> Extracted entries:
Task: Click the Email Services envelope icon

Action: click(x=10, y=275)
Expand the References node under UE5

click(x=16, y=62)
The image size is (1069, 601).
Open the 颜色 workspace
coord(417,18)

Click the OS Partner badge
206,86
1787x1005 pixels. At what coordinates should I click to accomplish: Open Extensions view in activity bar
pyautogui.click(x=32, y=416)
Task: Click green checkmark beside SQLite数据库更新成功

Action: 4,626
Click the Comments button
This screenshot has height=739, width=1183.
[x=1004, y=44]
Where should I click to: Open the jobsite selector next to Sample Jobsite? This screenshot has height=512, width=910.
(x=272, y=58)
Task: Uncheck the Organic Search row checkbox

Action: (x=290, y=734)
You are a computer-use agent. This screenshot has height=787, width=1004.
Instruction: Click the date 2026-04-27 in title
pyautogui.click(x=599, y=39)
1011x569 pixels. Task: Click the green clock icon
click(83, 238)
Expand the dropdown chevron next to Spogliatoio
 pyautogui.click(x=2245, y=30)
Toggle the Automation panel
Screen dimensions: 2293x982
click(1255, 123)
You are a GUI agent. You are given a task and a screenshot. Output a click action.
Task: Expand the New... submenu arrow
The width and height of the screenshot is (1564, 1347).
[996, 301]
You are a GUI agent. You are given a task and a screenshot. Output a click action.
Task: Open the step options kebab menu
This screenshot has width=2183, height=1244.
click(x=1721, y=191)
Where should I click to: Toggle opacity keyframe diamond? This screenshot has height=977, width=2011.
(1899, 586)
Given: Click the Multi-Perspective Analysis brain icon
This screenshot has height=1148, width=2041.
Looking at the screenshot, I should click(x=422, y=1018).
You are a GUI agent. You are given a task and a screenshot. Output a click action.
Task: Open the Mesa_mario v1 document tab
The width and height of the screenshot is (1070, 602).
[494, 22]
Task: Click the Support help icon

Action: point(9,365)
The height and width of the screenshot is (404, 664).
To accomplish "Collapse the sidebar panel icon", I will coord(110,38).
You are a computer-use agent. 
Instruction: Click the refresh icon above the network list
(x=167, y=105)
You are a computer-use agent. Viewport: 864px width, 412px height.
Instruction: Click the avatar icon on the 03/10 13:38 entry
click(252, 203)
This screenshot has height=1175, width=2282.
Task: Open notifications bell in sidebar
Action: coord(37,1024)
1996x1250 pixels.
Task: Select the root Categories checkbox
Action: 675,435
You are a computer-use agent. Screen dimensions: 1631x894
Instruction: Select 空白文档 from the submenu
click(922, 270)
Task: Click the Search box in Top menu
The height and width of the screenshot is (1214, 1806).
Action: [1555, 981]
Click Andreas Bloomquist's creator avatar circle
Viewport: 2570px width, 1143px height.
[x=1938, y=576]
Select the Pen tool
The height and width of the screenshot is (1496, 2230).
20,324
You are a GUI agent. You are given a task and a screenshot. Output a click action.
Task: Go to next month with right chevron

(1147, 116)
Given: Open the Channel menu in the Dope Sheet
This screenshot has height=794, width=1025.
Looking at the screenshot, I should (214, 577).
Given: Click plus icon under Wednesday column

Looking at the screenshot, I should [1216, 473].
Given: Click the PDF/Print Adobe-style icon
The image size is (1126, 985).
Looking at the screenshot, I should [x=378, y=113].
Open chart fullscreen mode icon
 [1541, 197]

> The task: Extract the full set of entries word for word.

> Response area:
Task: Click the Email Services envelope icon

Action: click(x=10, y=275)
Expand the References node under UE5

click(x=16, y=62)
The image size is (1069, 601).
Open the 颜色 workspace
coord(417,18)

Click the OS Partner badge
206,86
1787x1005 pixels. At what coordinates should I click to accomplish: Open Extensions view in activity bar
pyautogui.click(x=32, y=416)
Task: Click green checkmark beside SQLite数据库更新成功

Action: 4,626
Click the Comments button
This screenshot has height=739, width=1183.
[x=1004, y=44]
Where should I click to: Open the jobsite selector next to Sample Jobsite? This screenshot has height=512, width=910.
(x=272, y=58)
Task: Uncheck the Organic Search row checkbox

Action: (x=290, y=734)
You are a computer-use agent. This screenshot has height=787, width=1004.
Instruction: Click the date 2026-04-27 in title
pyautogui.click(x=599, y=39)
1011x569 pixels. Task: Click the green clock icon
click(83, 238)
Expand the dropdown chevron next to Spogliatoio
 pyautogui.click(x=2245, y=30)
Toggle the Automation panel
Screen dimensions: 2293x982
click(1255, 123)
You are a GUI agent. You are given a task and a screenshot. Output a click action.
Task: Expand the New... submenu arrow
The width and height of the screenshot is (1564, 1347).
[996, 301]
You are a GUI agent. You are given a task and a screenshot. Output a click action.
Task: Open the step options kebab menu
This screenshot has width=2183, height=1244.
click(x=1721, y=191)
Where should I click to: Toggle opacity keyframe diamond? This screenshot has height=977, width=2011.
(1899, 586)
Given: Click the Multi-Perspective Analysis brain icon
This screenshot has height=1148, width=2041.
Looking at the screenshot, I should click(x=422, y=1018).
You are a GUI agent. You are given a task and a screenshot. Output a click action.
Task: Open the Mesa_mario v1 document tab
The width and height of the screenshot is (1070, 602).
[494, 22]
Task: Click the Support help icon

Action: point(9,365)
The height and width of the screenshot is (404, 664).
To accomplish "Collapse the sidebar panel icon", I will coord(110,38).
You are a computer-use agent. 
Instruction: Click the refresh icon above the network list
(x=167, y=105)
You are a computer-use agent. Viewport: 864px width, 412px height.
Instruction: Click the avatar icon on the 03/10 13:38 entry
click(252, 203)
This screenshot has height=1175, width=2282.
Task: Open notifications bell in sidebar
Action: coord(37,1024)
1996x1250 pixels.
Task: Select the root Categories checkbox
Action: 675,435
You are a computer-use agent. Screen dimensions: 1631x894
Instruction: Select 空白文档 from the submenu
click(922, 270)
Task: Click the Search box in Top menu
The height and width of the screenshot is (1214, 1806).
Action: [1555, 981]
Click Andreas Bloomquist's creator avatar circle
Viewport: 2570px width, 1143px height.
[x=1938, y=576]
Select the Pen tool
The height and width of the screenshot is (1496, 2230).
20,324
You are a GUI agent. You are given a task and a screenshot. Output a click action.
Task: Go to next month with right chevron

(1147, 116)
Given: Open the Channel menu in the Dope Sheet
This screenshot has height=794, width=1025.
Looking at the screenshot, I should (214, 577).
Given: Click plus icon under Wednesday column

Looking at the screenshot, I should [1216, 473].
Given: Click the PDF/Print Adobe-style icon
The image size is (1126, 985).
Looking at the screenshot, I should [x=378, y=113].
Open chart fullscreen mode icon
 [1541, 197]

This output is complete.